WRITTEN TASKS:
1: Swap "husband" for "spouse" in the text on The Secret of Birth, giving that text again starting with "The Secret of" and going on through "they once had.".
2: Extend the text on The Secret of Birth by writing what follows its last sentence.

TEXT:
◆ ◆ ◆

The Secret of Birth () is a 2013 South Korean television series that aired on SBS from April 27 to June 23, 2013, on Saturdays and Sundays at 22:00 for 18 episodes. It stars Sung Yu-ri as a genius amnesiac who pieces together her own life in the wake of her memory loss, while Yoo Jun-sang plays her husband who sets out to reclaim what they once had.

Plot
Jung Yi-hyun is a genius, but she suffers from psychogenic amnesia and does not remember her husband and young daughter. Hong Gyung-doo is uneducated and poor, but he's a loving father to young Hae-deum, who's inherited her genius from her mother. Yi-hyun and Gyung-doo met just as both were on the brink of suicide, and they'd decided to choose life together. The drama is about Yi-hyun's journey to putting together the pieces of her lost memory with her husband's help, a man who seems completely unsuited for her. The story explores the relationship from the viewpoint of both parties.

◆ ◆ ◆

(Entries on locating words and elements)

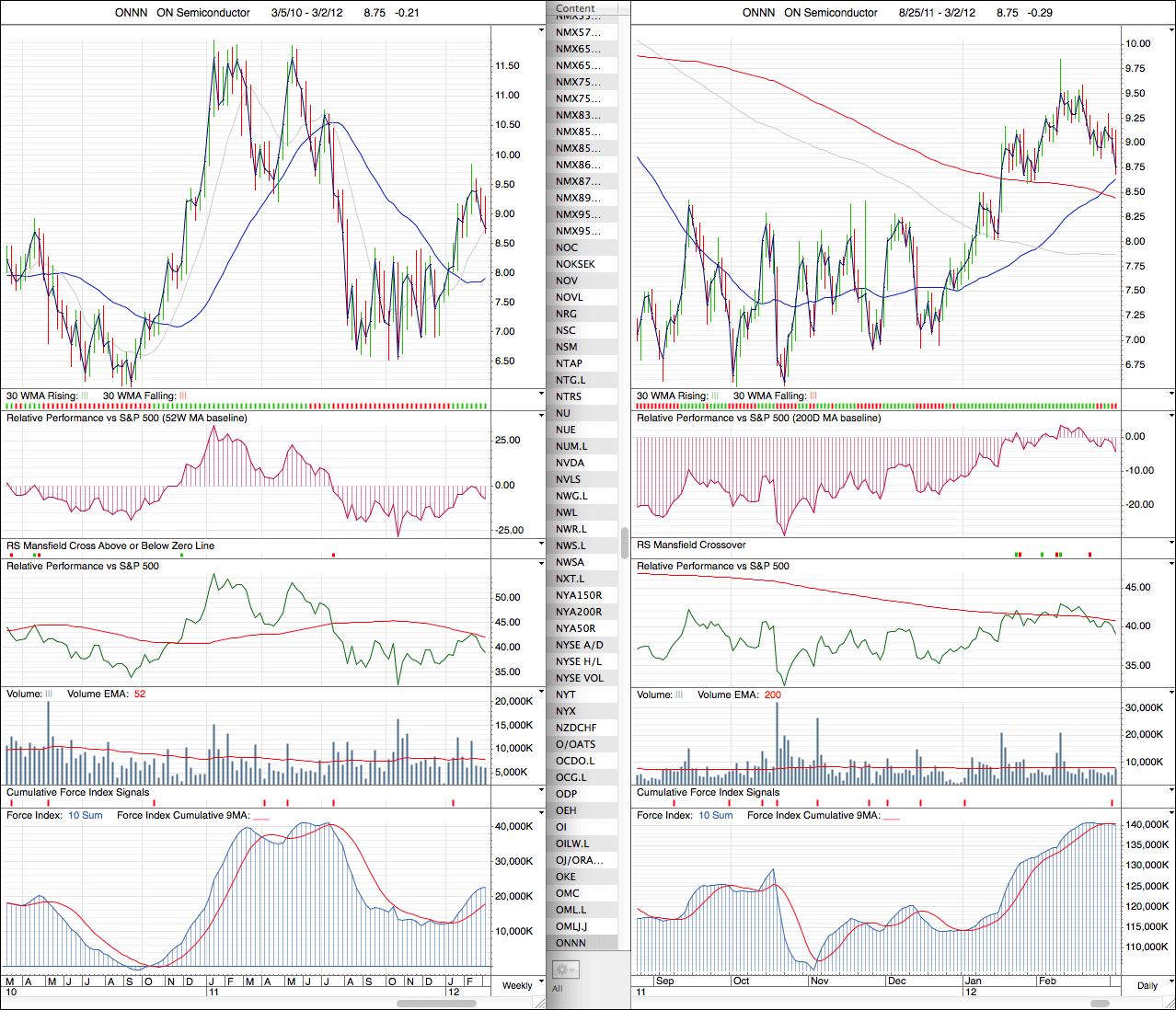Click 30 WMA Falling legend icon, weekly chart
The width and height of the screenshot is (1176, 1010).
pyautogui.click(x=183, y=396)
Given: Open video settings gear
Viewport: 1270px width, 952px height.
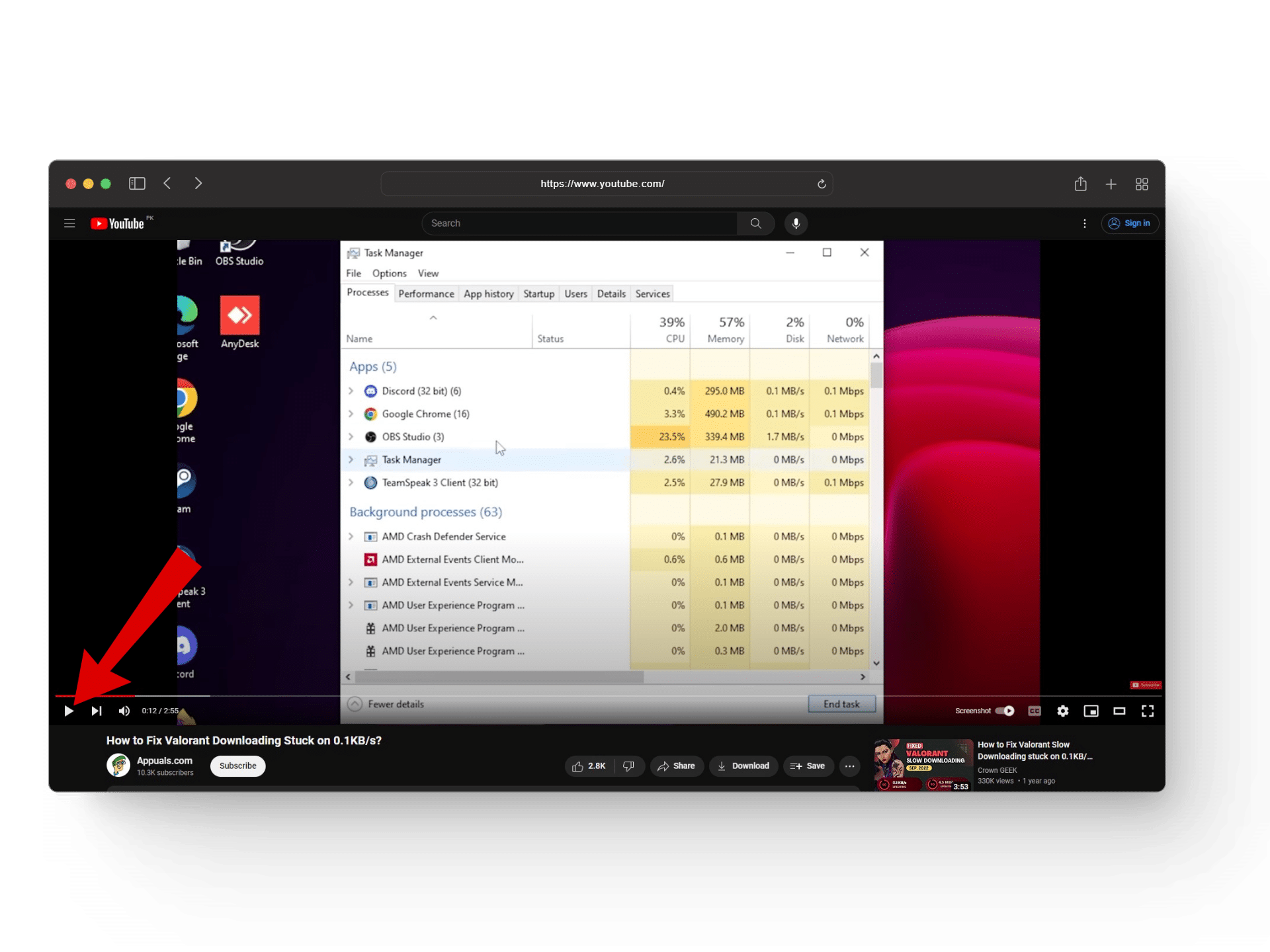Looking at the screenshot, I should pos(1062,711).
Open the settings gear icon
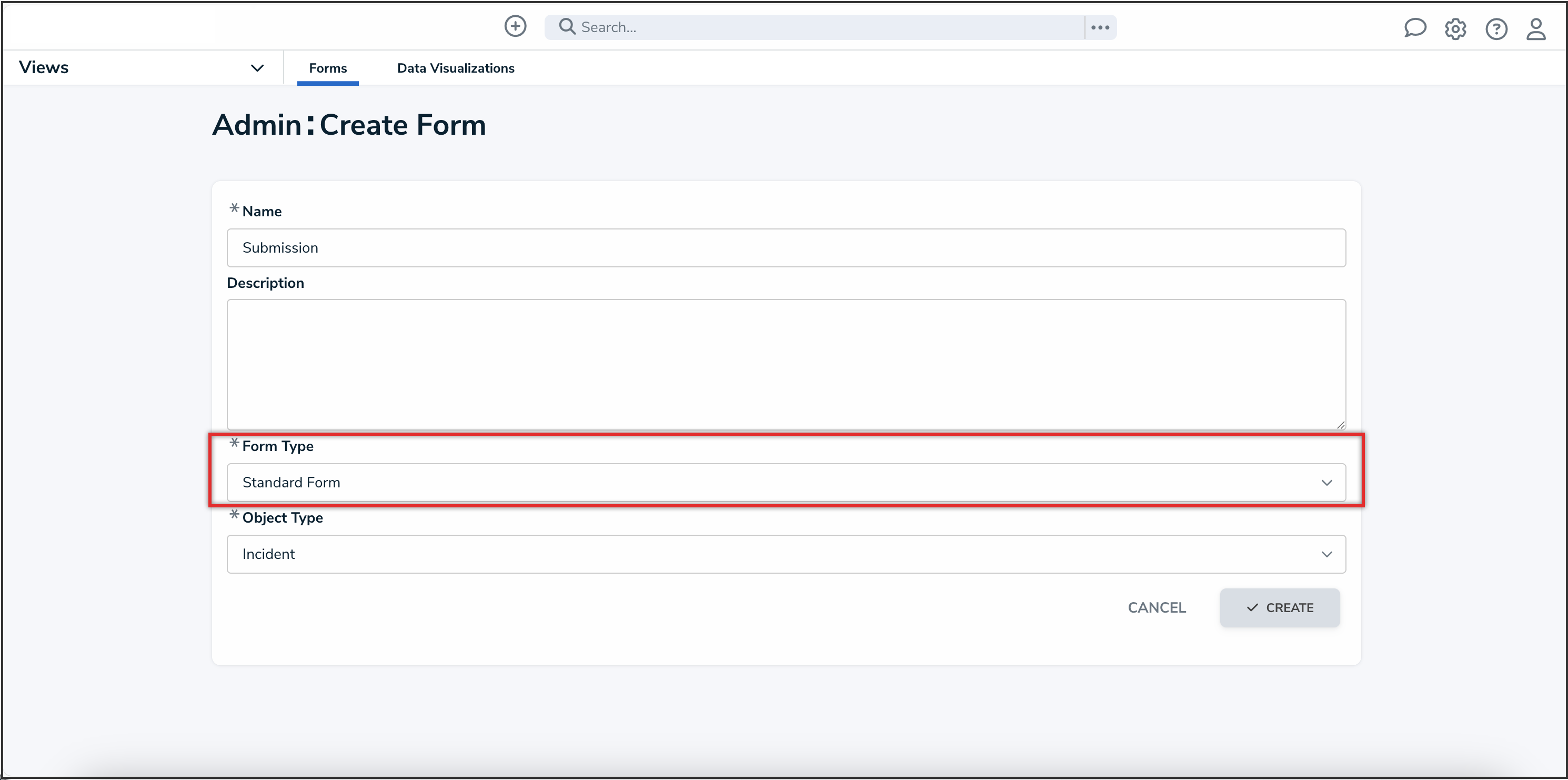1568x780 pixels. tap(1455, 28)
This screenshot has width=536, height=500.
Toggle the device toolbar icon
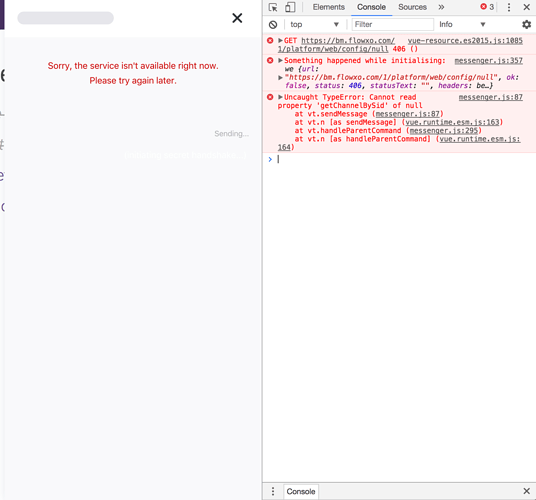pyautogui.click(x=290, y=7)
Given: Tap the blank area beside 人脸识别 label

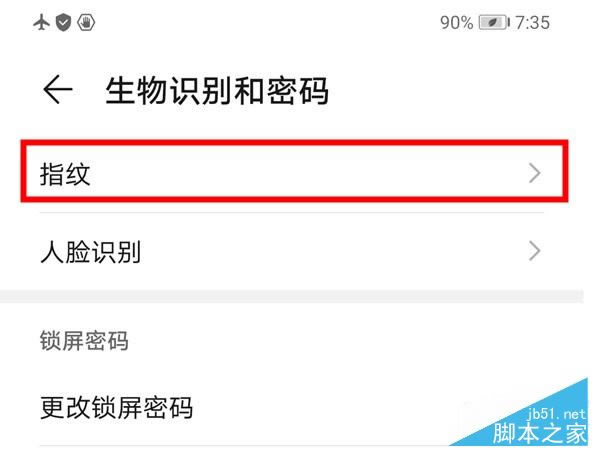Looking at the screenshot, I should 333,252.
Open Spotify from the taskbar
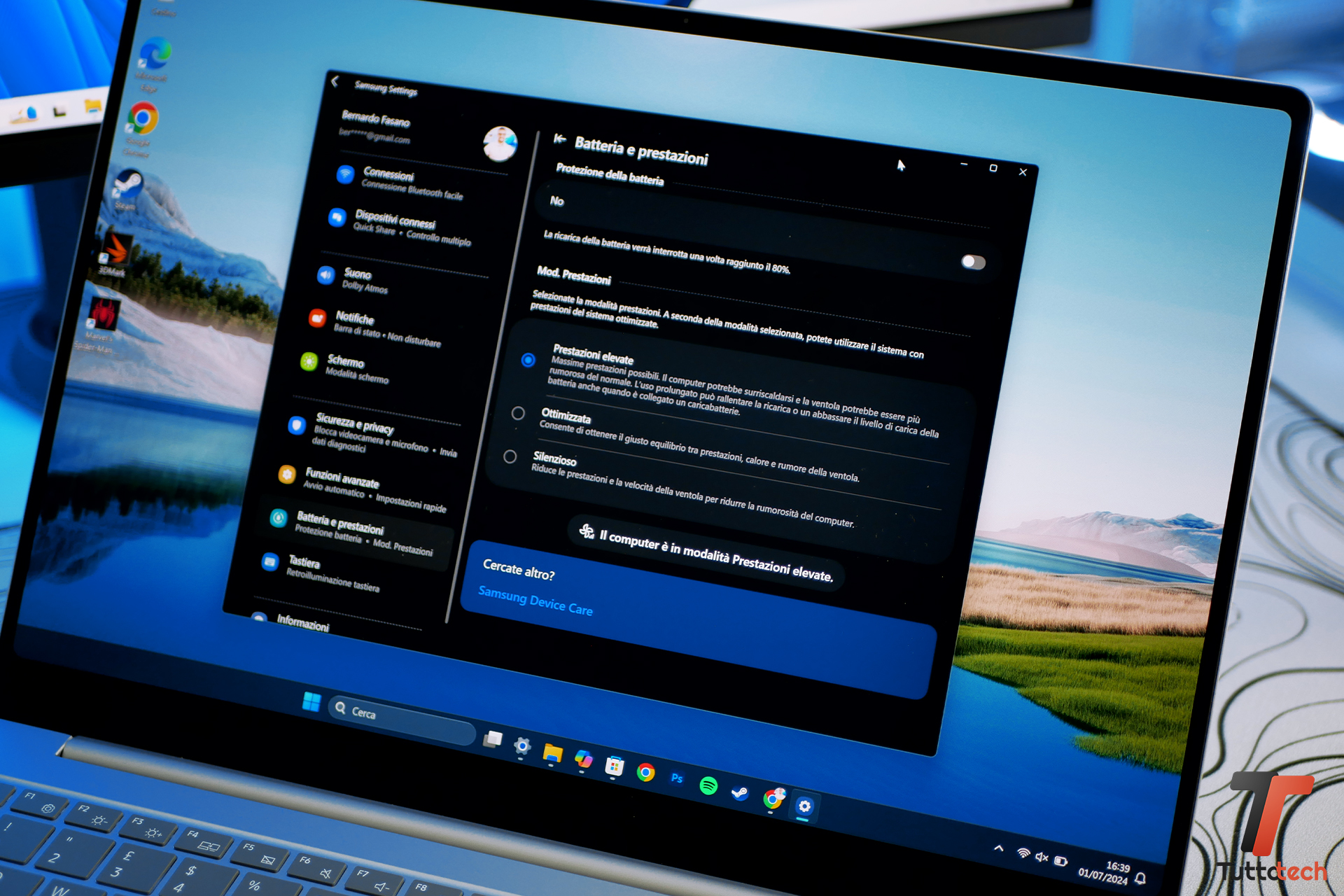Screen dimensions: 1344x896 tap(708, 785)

◆ ◆ ◆

RESULTS FOR THE EXERCISE:
1:
The Secret of Birth () is a 2013 South Korean television series that aired on SBS from April 27 to June 23, 2013, on Saturdays and Sundays at 22:00 for 18 episodes. It stars Sung Yu-ri as a genius amnesiac who pieces together her own life in the wake of her memory loss, while Yoo Jun-sang plays her spouse who sets out to reclaim what they once had.

2:
Cast
Sung Yu-ri - Jung Yi-hyun
Kim So-hyun - young Yi-hyun
Yoo Jun-sang - Hong Gyung-doo
Kal So-won - Hong Hae-deum
Lee Jin - Lee Sun-young  
Lee Hyang-sook - young Sun-young
Kim Young-kwang - Park Soo-chang
Kim Kap-soo - Choi Kook
Lee Hyo-jung - Choi Seok 
Han Sang-jin - Choi Ki-tae
Jin Hyuk - Choi Ki-joong
Yoo Hye-ri - Mrs. Jo, Choi Seok's wife
Jo Mi-ryung - Shim Yeon-jung
Jung Suk-yong - Tae-man
Shin Seung-hwan - Jong-tae
Park Eun-ji - Kwang-sook
Seo Hyun-chul - Go Eun-pyo
Kim Hye-jin - Lee Hye-young
Choi Su-rin - Jung Joo-gyum

International broadcast
 It aired in Japan on cable channel KNTV from April 27 to June 23, 2013 with Japanese subtitles.
 It aired in Vietnam on VTC9 Let's Viet from March 12, 2015.

References

External links
  
 

2013 South Korean television series debuts
2013 South Korean television series endings
Seoul Broadcasting System television dramas
Korean-language television shows
South Korean romance television series
Television series by IHQ (company)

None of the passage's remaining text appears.